- Directed by: Chris Alexander
- Written by: Chris Alexander
- Produced by: Chris Alexander David Goodfellow
- Cinematography: Chris Alexander David Goodfellow
- Edited by: Chris Alexander
- Music by: Chris Alexander
- Production company: Autonomy Pictures
- Distributed by: Autonomy Pictures
- Release date: November 2, 2012 (Belgium);
- Running time: 70 minutes
- Country: United States
- Language: English

= Blood for Irina =

Blood for Irina is a 2012 vampire film written and directed by Fangoria editor and film critic Chris Alexander, who also helped to create the film's score. The film had a mixed critical reception. The film released on November 2, 2012, in Belgium. A sequel, entitled Queen of Blood, released in 2014. A third Irina film called Blood Dynasty released through Castle Films in 2017.

==Synopsis==
Irina is a century old vampire that is reaching the end of her existence.
She's watched over by the motel manager, who is obsessed with the need to keep Irina safe. Also close by is a wretched prostitute who might be in a worse situation than Irina is in herself.

==Cast==
- Shauna Henry as Irina
- Carrie Gemmell as Pink
- David Goodfellow as Man
- Andre Becker as Victim
- Mark Goodfellow as Child
- Jason Tannis as Monster

==Reception==
Critical reception has been mixed, with many of the reviewers commenting that the film would not appeal to all audiences.
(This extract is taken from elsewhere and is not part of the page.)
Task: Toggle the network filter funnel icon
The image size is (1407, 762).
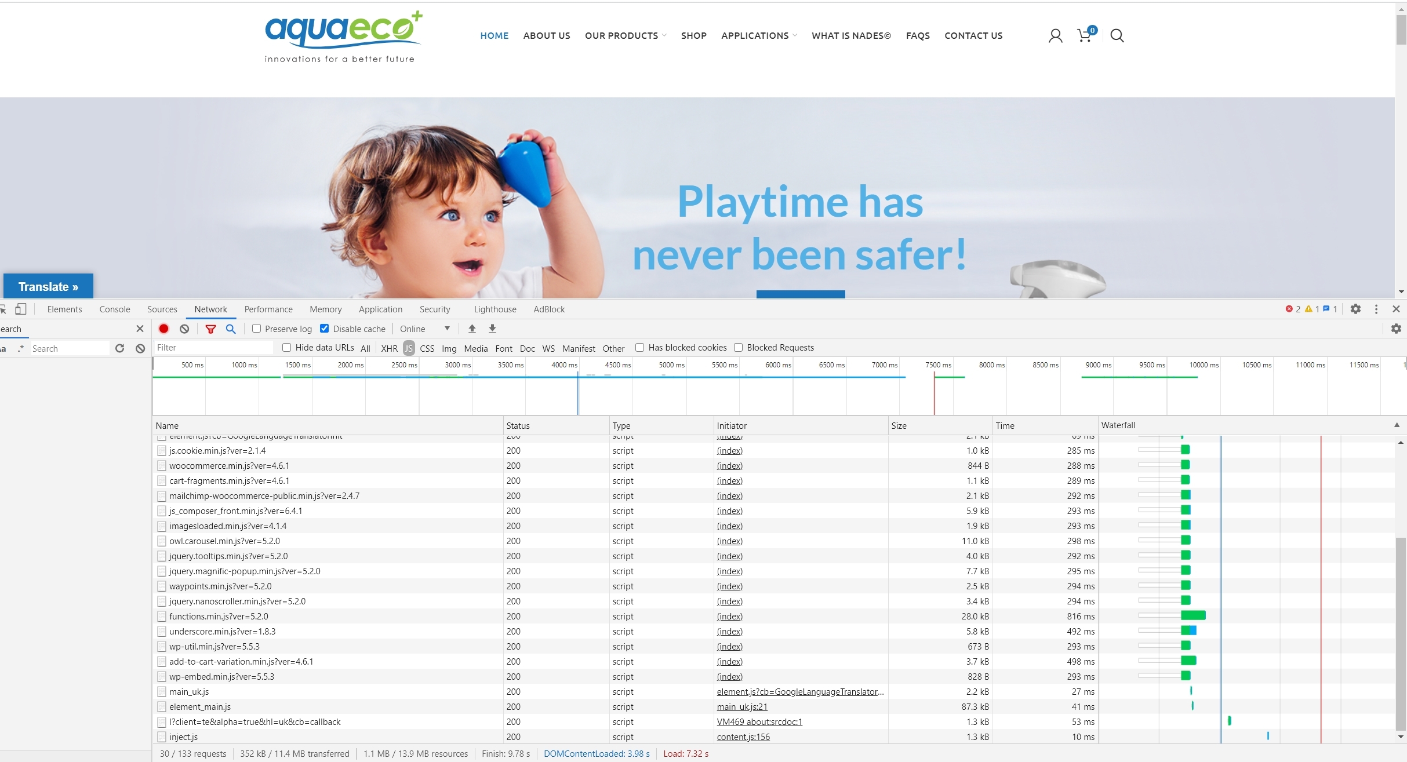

HorrorNews.net gave a mixed review for Blood for Irina, calling it an "immersive experience" while also criticizing the director's choice to have minimal dialogue, as it "really makes [the story] hard to follow after a while". In contrast, Diabolique Magazine gave a more favorable review for the movie, saying that it "may not appeal to every type of horror fan, but those versed in artsy European vampire films, or those at least curious, should find plenty to appreciate here."

==Sequel==

In 2013 Alexander announced his intent to film a sequel to Blood for Irina, which would be titled Queen of Blood. Shauna Henry reprised her role as Irina and the film also features Nivek Ogre. The movie is set in the Wild West and it was released on 13 August 2014 at the Montreal HorrorFest.